▸ SECÇÃO DE TEXTO:
Desde já, muito obrigada por dispor um pouco do seu tempo, que é sempre pouco, naturalmente, para responder a algumas das minhas questões, sendo uma honra para mim conhecer alguém que tem dedicado grande parte da sua vida a pesquisar histórias para partilhar com os outros, ao mesmo tempo que respeita tradições e dialoga sobre o passado histórico português, criando também laços para o futuro, logo a aprofundar o saber dos conhecimentos da verdadeira Gastronomia em Portugal!
1) Segundo o jornal Público, Virgílio Nogueiro Gomes é “uma das personalidades mais influentes na Gastronomia em
Portugal”, para além de que, no seu próprio site, http://www.virgiliogomes.com/, se define como sendo um Gastrónomo, mas conte-nos tudo: como é
que, afinal, a Gastronomia entrou na sua vida e como é que é ser Gastrónomo em
Portugal?
Virgílio
Nogueiro Gomes: Com esta pergunta poderia ficar páginas e páginas a
responder. E começa pelo termo Gastrónomo que nem sempre é bem usado. Tudo vem
da forma como somos educados. Eu tive a sorte de nascer e ser educado na
província onde desde cedo aprendemos qual é o melhor pão, e a que sabem os
produtos alimentares. E ainda a manter as festas com os seus rituais
alimentares. Olhando para mim, ser gastrónomo, significa a busca pela boa
comida, a identificação dos produtos fundamentais e a organizar as refeições
com uma estética gustativa correta. Depois juntar-lhe o vinho ou bebida mais
conveniente.

▸ CONTEÚDO DOS DADOS:

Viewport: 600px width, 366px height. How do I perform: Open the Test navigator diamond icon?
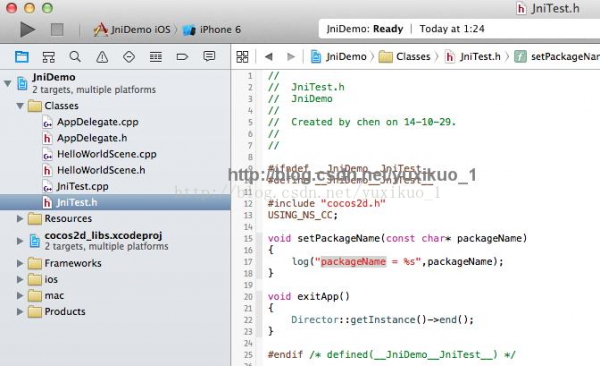[x=129, y=57]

▸ AS TAREFAS:
(a) Transcreva da entrevista, sem alterações, o trecho que começa em "Desde já, muito" e segue até "Gastronomia em Portugal!".
(b) Na entrevista, onde Virgílio Nogueiro Gomes diz ter tido a sorte de nascer e ser educado?

▸ RESPOSTAS ABAIXO:
(a)
Desde já, muito obrigada por dispor um pouco do seu tempo, que é sempre pouco, naturalmente, para responder a algumas das minhas questões, sendo uma honra para mim conhecer alguém que tem dedicado grande parte da sua vida a pesquisar histórias para partilhar com os outros, ao mesmo tempo que respeita tradições e dialoga sobre o passado histórico português, criando também laços para o futuro, logo a aprofundar o saber dos conhecimentos da verdadeira Gastronomia em Portugal!

(b) Na província.